Andrew Hunter, co-founder of Adzuna, commented, “The labour market is abuzz with fresh activity as switching jobs becomes an increasingly attractive prospect. More new roles are popping up as businesses recruit for expanding teams. Advertised salaries are showing signs of gradual growth. And our live data shows that competition for roles has fallen to a six year low. Workers can afford to be much pickier about the roles they take on, while employers are slowly increasing salaries to attract the best staff. The unemployment rate has continued to fall, reaching 6.5% for March to May, the lowest since October to December 2008.
“But youth unemployment continues to snap at the heels of the labour market recovery. Entry level salaries took a huge hit during the recession, and they still continue to dwindle. The average graduate salary (£24,105) is 3.8% lower than 12 months ago. Faced with higher tuition fees, high rents, and slipping salaries, the jobs market is still a real challenge for new graduates.
“There are still 30 jobseekers fighting it out for every entry level role, as several years’ worth of entry level talent compete for the same jobs. This figure has fallen from 50 a year ago, but still highlights the need to continue encouraging employers to take on more entry level staff – whether through internships, apprenticeships, or permanent placements."
David Spencer-Percival, CEO, Spencer Ogden, said, “It’s great to see that unemployment figures have fallen but, with the economy growing stronger, wage growth still needs to catch up across most sectors.
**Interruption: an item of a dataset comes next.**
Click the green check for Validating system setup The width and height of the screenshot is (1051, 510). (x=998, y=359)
“Yet, energy has been bucking that trend. The sector has seen pay levels rising faster than any other industry a result of the skills shortages it faces across the UK and Europe.
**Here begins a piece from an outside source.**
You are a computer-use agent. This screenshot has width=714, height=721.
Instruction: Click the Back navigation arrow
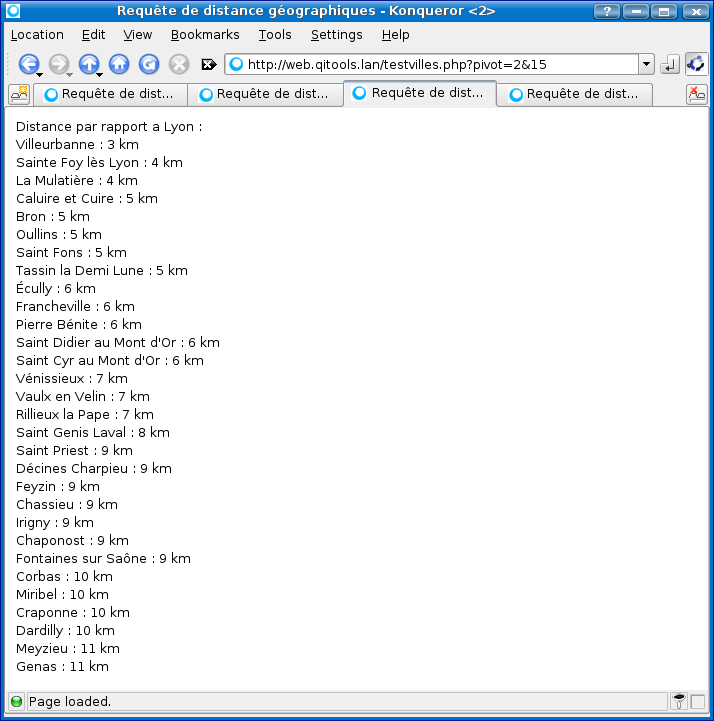tap(27, 64)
“With few candidates having the right experience, energy businesses are using increasing pay grades to attract and retain the best talent. Though the energy sector needs to be careful not to make pay unsustainable, other industries must understand the benefit of these increased wages in retaining new recruits.”
Neil Carberry, CBI Director for Employment & Skills, said, “This is another really strong quarter for the UK labour market, with employment growing and the unemployment rate falling to its lowest level since 2008, led by full-time jobs. It’s particularly encouraging to see youth unemployment continuing to come down but there’s still more to do.
“Pay growth is still sluggish – although other surveys suggest a more positive picture. Looking ahead, we expect productivity to pick up, and wages should follow suit.”